Social enterprises embody a new understanding of both business and investing. Interestingly, you do not need huge initial upfront capital to start, with N5, 000 you can start a social enterprise. Examples range from providing basic social facilities such as public toilets to catering to the needs of malnourished children.
“For me, social enterprise has transformed how I understand business. Through the mentorship I got, I have been able to develop bankable business structures, re-branded and scaled up my business. From zero naira, I built up a business that caters to the needs of malnourished children, which is worth about N7 million now with 23 outlets spread across Nigeria” said Oluwaseun Sangoleye, Founder and Chief Executive Officer, Baby Grubz Nigeria, a beneficiary of the Social Innovators Programme & Awards (SIPA).
Social enterprises need social impact investing to thrive. The Organisation for Economic Development and Co-Operation (OECD) defines social impact investing as the provision of finance to organisations addressing social needs with the explicit expectation of a measurable social, as well as financial, return.
This has become increasingly relevant in today’s economic setting as social challenges have mounted with public funds in many countries under pressure. New approaches are needed for addressing social and economic challenges, including new models of public and private partnership which can fund, deliver and scale innovative solutions from the ground up.

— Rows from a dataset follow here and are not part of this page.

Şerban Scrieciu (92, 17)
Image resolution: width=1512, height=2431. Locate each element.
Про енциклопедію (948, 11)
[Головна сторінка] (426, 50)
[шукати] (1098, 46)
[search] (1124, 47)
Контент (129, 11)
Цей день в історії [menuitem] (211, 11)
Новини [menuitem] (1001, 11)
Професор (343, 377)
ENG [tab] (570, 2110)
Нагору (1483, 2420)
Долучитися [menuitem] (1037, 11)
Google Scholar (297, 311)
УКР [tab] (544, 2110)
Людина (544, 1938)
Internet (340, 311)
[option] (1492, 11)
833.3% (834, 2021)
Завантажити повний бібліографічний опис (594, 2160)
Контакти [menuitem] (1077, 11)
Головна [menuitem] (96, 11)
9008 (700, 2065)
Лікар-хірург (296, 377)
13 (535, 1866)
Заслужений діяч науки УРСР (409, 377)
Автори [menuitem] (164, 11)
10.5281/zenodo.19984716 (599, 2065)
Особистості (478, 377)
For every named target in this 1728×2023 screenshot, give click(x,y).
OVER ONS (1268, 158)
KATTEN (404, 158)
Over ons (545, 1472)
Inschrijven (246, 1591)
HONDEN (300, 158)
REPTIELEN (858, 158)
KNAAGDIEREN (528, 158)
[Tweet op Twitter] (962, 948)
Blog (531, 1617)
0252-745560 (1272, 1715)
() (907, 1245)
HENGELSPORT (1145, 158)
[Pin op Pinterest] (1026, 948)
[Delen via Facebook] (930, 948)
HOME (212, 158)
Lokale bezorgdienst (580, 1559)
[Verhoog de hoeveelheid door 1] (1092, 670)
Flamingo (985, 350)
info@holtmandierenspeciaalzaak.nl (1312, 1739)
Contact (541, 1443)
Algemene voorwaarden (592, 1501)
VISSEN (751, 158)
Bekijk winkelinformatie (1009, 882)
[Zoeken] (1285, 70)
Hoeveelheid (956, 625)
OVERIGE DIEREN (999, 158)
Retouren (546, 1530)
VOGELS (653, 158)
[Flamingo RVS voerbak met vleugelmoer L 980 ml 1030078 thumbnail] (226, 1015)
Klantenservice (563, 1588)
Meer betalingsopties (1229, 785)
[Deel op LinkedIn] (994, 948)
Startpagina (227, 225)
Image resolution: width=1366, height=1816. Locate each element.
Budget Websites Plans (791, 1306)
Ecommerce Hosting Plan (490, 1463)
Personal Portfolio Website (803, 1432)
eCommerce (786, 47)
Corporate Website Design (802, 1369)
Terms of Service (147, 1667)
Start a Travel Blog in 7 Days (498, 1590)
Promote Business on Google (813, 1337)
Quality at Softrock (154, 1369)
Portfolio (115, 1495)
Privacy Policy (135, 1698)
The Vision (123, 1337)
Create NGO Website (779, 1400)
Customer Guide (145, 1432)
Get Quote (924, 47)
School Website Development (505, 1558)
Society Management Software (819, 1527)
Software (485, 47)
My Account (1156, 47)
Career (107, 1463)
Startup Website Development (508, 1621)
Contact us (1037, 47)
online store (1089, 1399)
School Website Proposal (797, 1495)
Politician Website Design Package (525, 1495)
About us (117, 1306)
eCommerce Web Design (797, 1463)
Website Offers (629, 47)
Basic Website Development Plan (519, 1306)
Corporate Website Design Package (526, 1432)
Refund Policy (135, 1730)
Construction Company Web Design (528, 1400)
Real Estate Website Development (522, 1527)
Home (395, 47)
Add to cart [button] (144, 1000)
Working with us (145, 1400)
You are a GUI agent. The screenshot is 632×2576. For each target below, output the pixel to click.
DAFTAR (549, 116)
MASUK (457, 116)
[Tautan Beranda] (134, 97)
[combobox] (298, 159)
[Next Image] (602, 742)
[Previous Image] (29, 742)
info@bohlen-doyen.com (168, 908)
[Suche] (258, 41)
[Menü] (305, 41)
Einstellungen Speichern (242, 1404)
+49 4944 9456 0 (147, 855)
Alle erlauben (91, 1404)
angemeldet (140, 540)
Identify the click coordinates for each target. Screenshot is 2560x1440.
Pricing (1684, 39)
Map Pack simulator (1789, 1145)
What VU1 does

“Over 60 percent of Nigeria’s population is between the ages of 15 – 35 and unemployment rates happen to be highest in this demographic as well. The SIPA caters to this group of Nigerians. Again social needs seeking for solution abound in Nigeria and these young Nigerians are proffering solutions in the form of businesses” said Ogochukwu Ekezie-Ekaidem, Head, Corporate Affairs and Corporate Communication, Union Bank, PLC.
“The SIPA grooms these fledgling social innovators by helping them build business structures, develop strategies and attach them to mentors, who teach them the nitty-gritty of long-term business sustainability” Ekezie-Ekaidem added.